Em meio ao avanço acelerado da inteligência artificial nas decisões do dia a dia, um novo curta-metragem propõe uma reflexão sobre os impactos da tecnologia nos vínculos afetivos. Lançado pela ISLA em parceria com a Rebolucion AI e a About Entertainment, o projeto investiga como o uso excessivo de IA pode alterar a forma como as pessoas se relacionam.
Ambientado em um futuro próximo, o filme retrata um cenário em que até a expressão de sentimentos passa a ser mediada por sistemas inteligentes. Na narrativa, personagens recorrem à tecnologia para substituir gestos tradicionalmente humanos: uma mulher pede que a IA pinte o retrato do parceiro; um homem solicita que a máquina escreva uma carta romântica; outro, que componha uma música; enquanto uma jovem delega ao sistema a escolha entre dois pretendentes e até a marcação de um encontro.
À medida que a dependência tecnológica cresce, os relacionamentos entram em colapso. Com o aumento das separações, a inteligência artificial “superaquece” e surge a decisão radical de destruí-la, numa tentativa de resgatar a espontaneidade emocional.

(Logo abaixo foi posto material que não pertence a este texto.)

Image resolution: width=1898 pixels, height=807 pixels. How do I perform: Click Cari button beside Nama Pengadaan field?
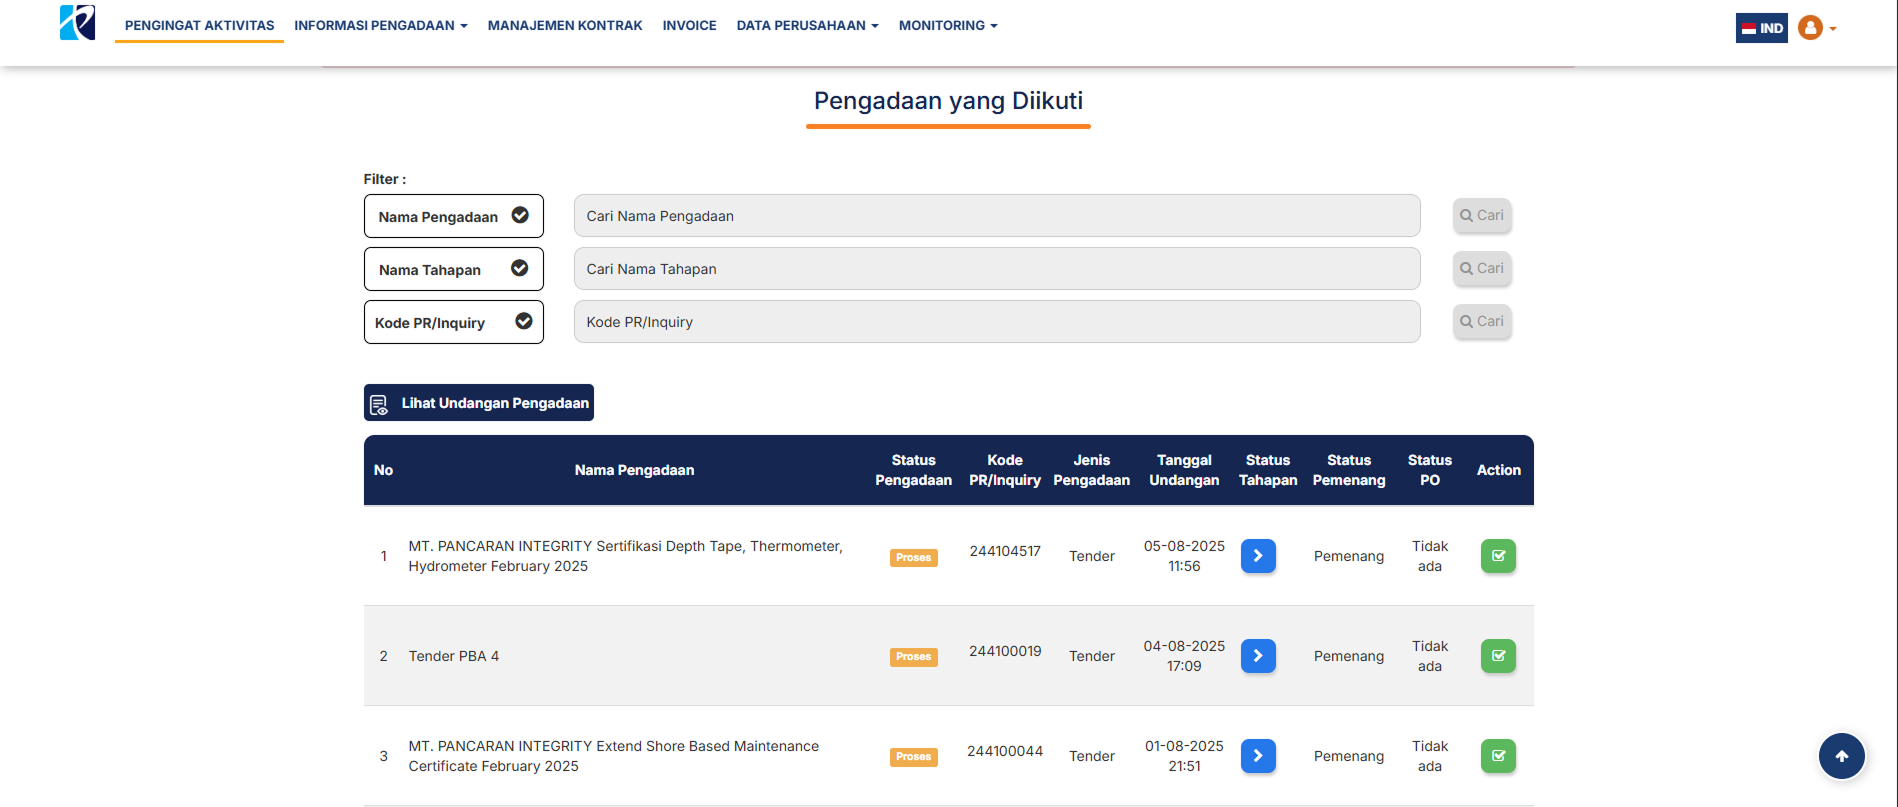pyautogui.click(x=1481, y=216)
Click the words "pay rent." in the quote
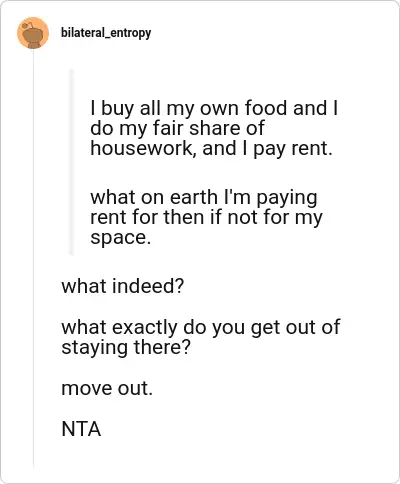Viewport: 400px width, 484px height. (x=293, y=149)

Dirigido por Sebastian Lopez, o curta Happy Valentine’s DA.I. foi desenvolvido ao longo de dez meses, envolvendo equipes de criação, roteiro, produção e pós-produção. Segundo os diretores de criação da ISLA, Ezequiel De Luca e Nicolas Diaco, o objetivo foi testar o potencial criativo e emocional da tecnologia no próprio processo de storytelling.
Concebido como um projeto artístico e experimental sem fins lucrativos, o filme foi lançado em 14 de fevereiro, durante o Valentine’s Day, data tradicionalmente associada à celebração do amor, especialmente nos Estados Unidos.